British Prime Minister Boris Johnson announced on Tuesday he is raising taxes to pay for the cost of care for the elderly and disabled people, breaking a key election pledge.
In a statement to the House of Commons, Johnson announced a new UK-wide 1.25 percent health and social care levy, which is based on National Insurance contributions.
The move has been controversial even in his own party, as it goes against a pledge Johnson personally made in the Conservative Party’s election manifesto in 2019, in which he promised not to raise income tax, VAT, or National Insurance.
“We must now help the NHS to recover to be able to provide this much-needed care to our constituents and the people we love. We must provide the funding to do so now,” he said.
The prime minister said he accepted his plans broke his 2019 election manifesto pledges, but blamed the COVID-19 pandemic for the change of approach.
“No Conservative government ever wants to raise taxes,” he told MPs. “But a global pandemic was in no-one’s manifesto.”
Keir Starmer, leader of the main opposition Labour Party, attacked the prime minister and the Conservative party for breaking their promise, saying “the Tories can never again claim to be the party of low tax.”

Data =

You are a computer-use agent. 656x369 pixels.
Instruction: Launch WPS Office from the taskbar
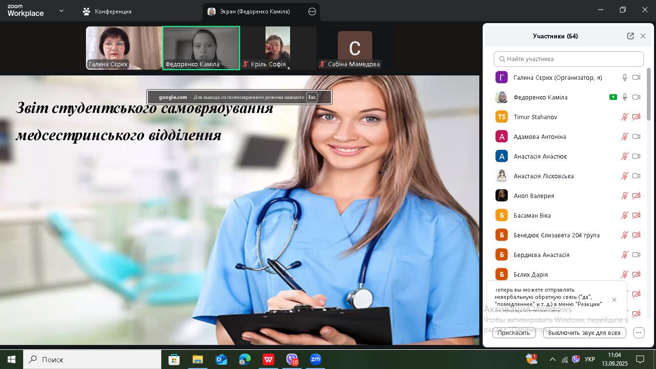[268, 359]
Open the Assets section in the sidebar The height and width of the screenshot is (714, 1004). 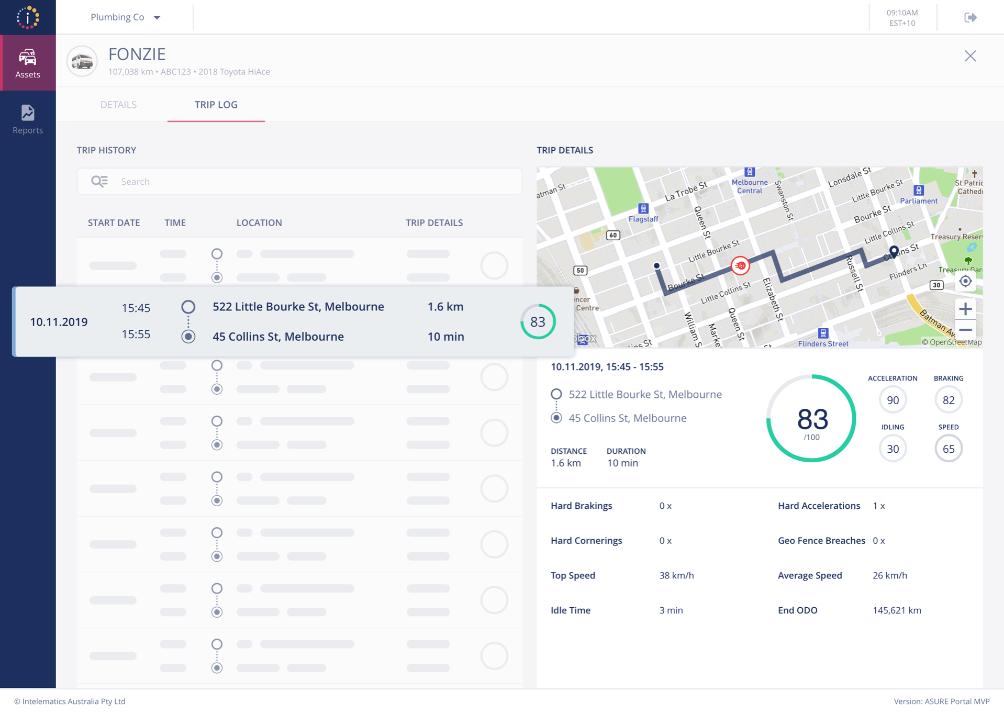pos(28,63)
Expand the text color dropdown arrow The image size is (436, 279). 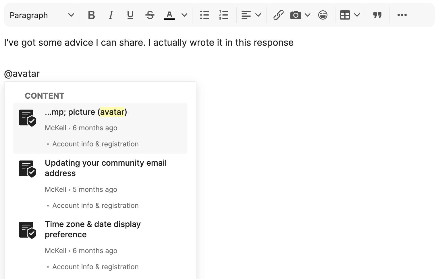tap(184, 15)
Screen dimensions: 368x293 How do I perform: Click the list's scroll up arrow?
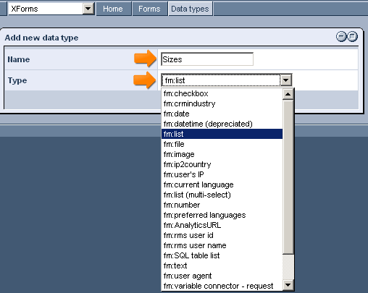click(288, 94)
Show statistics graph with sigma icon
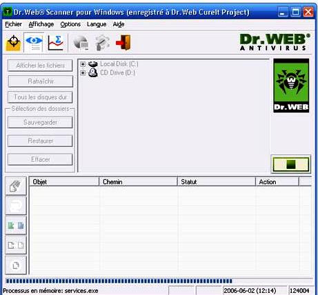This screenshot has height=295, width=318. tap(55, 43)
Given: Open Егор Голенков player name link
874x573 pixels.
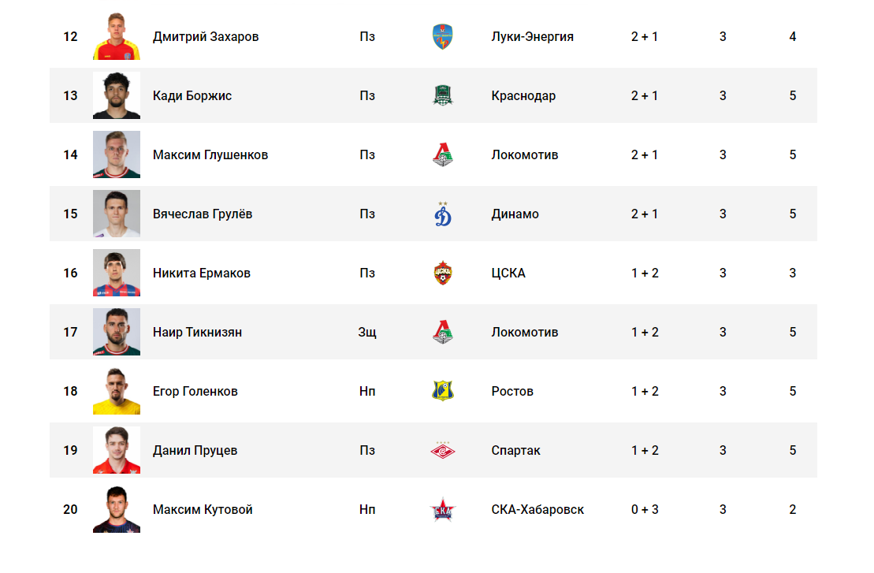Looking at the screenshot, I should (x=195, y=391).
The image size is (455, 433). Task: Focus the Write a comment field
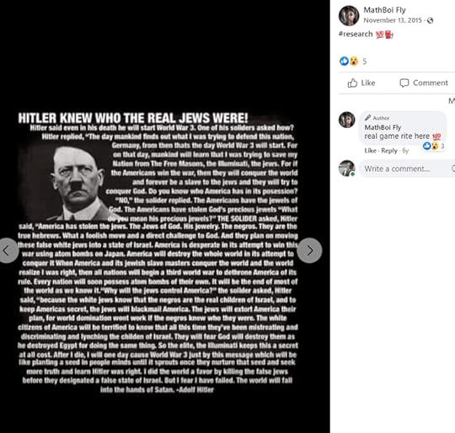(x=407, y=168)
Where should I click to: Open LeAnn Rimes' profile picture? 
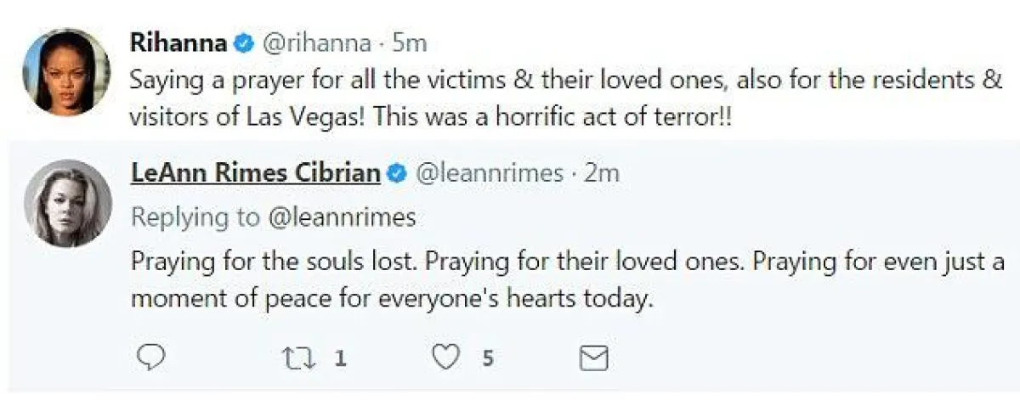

How to complete this task =
Continue the news report on Boris Johnson's health and social care levy, starting after its last sentence.

Result of this task =
Paul Johnson, director of the Institute for Fiscal Studies, an economic think tank, said this is a “huge year for tax rises.” He said the rises are permanent and “reflect the long-term costs of ageing through health and social care.”
The new tax hike has attracted strong criticism from business groups and advocates of free markets.
The British Chambers of Commerce (BCC) said businesses “strongly oppose” the rise in National Insurance contributions.
“This rise will impact the wider economic recovery by landing significant costs on firms when they are already facing a raft of new cost pressures and dampen the entrepreneurial spirit needed to drive the recovery,” said Suren Thiru, the BCC’s head of economics, in a statement emailed to The Epoch Times.
John Macdonald, head of government affairs at the Adam Smith Institute, called it “a historic betrayal from a supposedly Conservative government.”
Calling it “morally bankrupt,” he said the hike is “a kick in the teeth for all the young working people of this country who have already been hard done by the pandemic.”
Professor Len Shackleton, a fellow at the Institute of Economic Affairs, urged the government to think again and “steer away from taking on some open-ended commitment by the taxpayer.”
“Families with a lot of capital at risk from prolonged need for social care should have the responsibility to insure rather than look to—often much poorer—workers to support them,” he said.